4. Analytics & Marketing Tools

Google Analytics

Provider: Google Ireland Ltd. (Ireland).

  • Legal basis: consent (Art. 6 (1) lit. a GDPR, § 25 TTDSG)

  • IP anonymization active

  • Data retention: 14 months

  • Data transfers to the US based on the EU-U.S. Data Privacy Framework (DPF).
    Opt-out: Google Opt-out Add-on.

Google Tag Manager

Used for managing tracking tags. Processes no personal data itself.

Hotjar

Provider: Hotjar Ltd., Malta.
Tracks pseudonymized user interactions (clicks, scrolls, behavior).
Legal basis: consent (Art. 6 (1) lit. a GDPR).

HubSpot

Provider: HubSpot Inc., USA.
Used for CRM and marketing automation.

  • Legal basis: consent (Art. 6 (1) lit. a GDPR).

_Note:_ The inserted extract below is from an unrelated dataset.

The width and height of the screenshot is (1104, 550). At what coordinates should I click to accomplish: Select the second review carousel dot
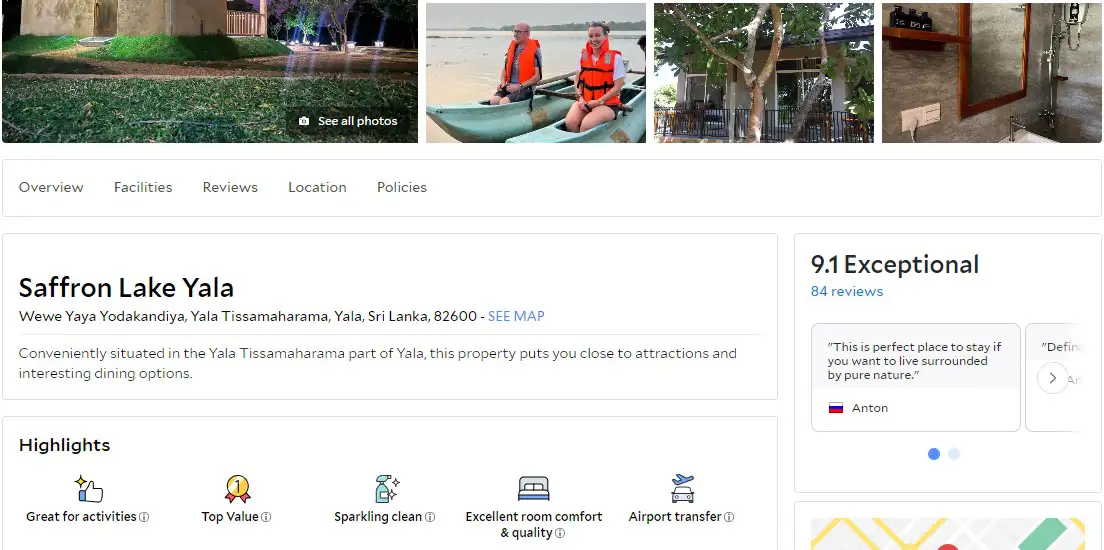pos(954,454)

  • Transfers to US based on EU-U.S. DPF.

Leadinfo

Provider: Leadinfo B.V., Rotterdam (Netherlands).
Identifies B2B website visitors by IP.
Legal basis: Art. 6 (1) lit. f GDPR (legitimate interest in B2B marketing).
Opt-out: https://www.leadinfo.com/en/opt-out

Google Ads (Conversion Tracking)

Cookies for measuring conversions.
Legal basis: consent (Art. 6 (1) lit. a GDPR).

LinkedIn Insight Tag

Provider: LinkedIn Ireland Unlimited Company.
Processes pseudonymized data (IP, device info).
Legal basis: consent (Art. 6 (1) lit. a GDPR).
More info: LinkedIn Privacy Policy.

5. Data Retention

We store personal data only as long as necessary for the intended purpose or as required by statutory retention periods.

6. Data Subject Rights

Under GDPR / UK GDPR / revDSG / CCPA, you have the following rights:

  • Right of access (Art. 15 GDPR)

  • Right to rectification (Art. 16 GDPR)

  • Right to erasure (“Right to be forgotten”, Art. 17 GDPR)

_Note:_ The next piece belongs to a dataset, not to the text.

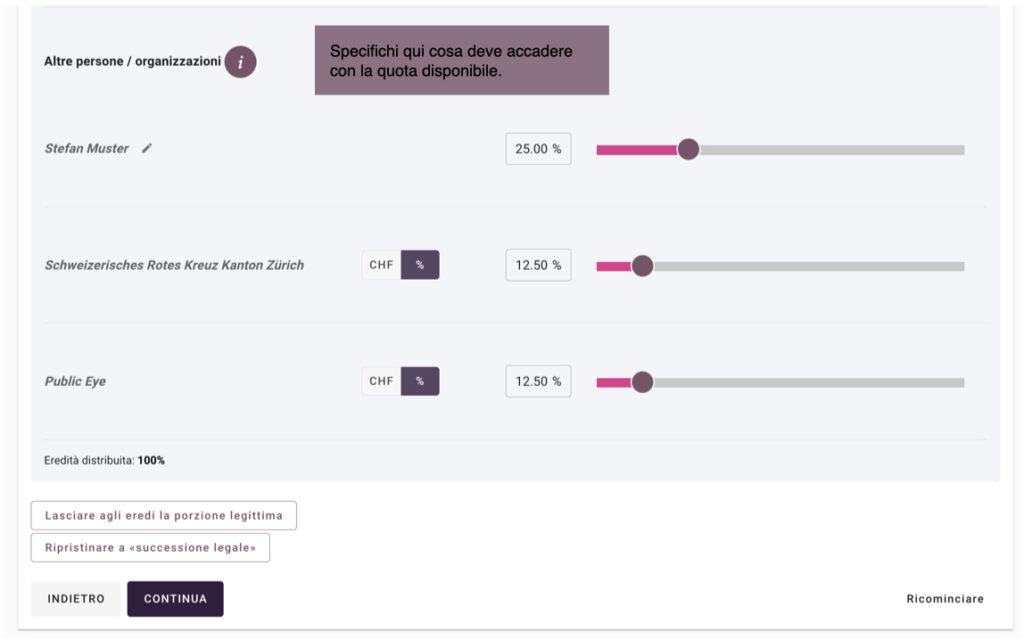Click the Stefan Muster name label
This screenshot has height=640, width=1024.
(87, 148)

  • Right to restriction (Art. 18 GDPR)

  • Right to data portability (Art. 20 GDPR)

  • Right to object (Art. 21 GDPR)

  • Right to withdraw consent (Art. 7 (3) GDPR)

  • California residents: Right to opt-out of sale/sharing of data, Right to know, Right to deletion (per CCPA/CPRA).

7. Data Security

We implement technical and organizational measures (Art. 32 GDPR) to protect your data (SSL encryption, access controls, backups).

8. Data Transfers

Transfers to third parties occur only when necessary for contract fulfillment (Art. 6 (1) lit. b GDPR) or based on legal obligations.
Transfers to third countries (e.g. USA) are based on adequacy decisions (e.g. EU-U.S. Data Privacy Framework) or standard contractual clauses.

9. Data Protection Officer

Achim Quaken
Email: a.quaken@efrexx.com

10. Changes to this Privacy Policy

We may update this Privacy Policy to reflect legal changes or adjustments to our services.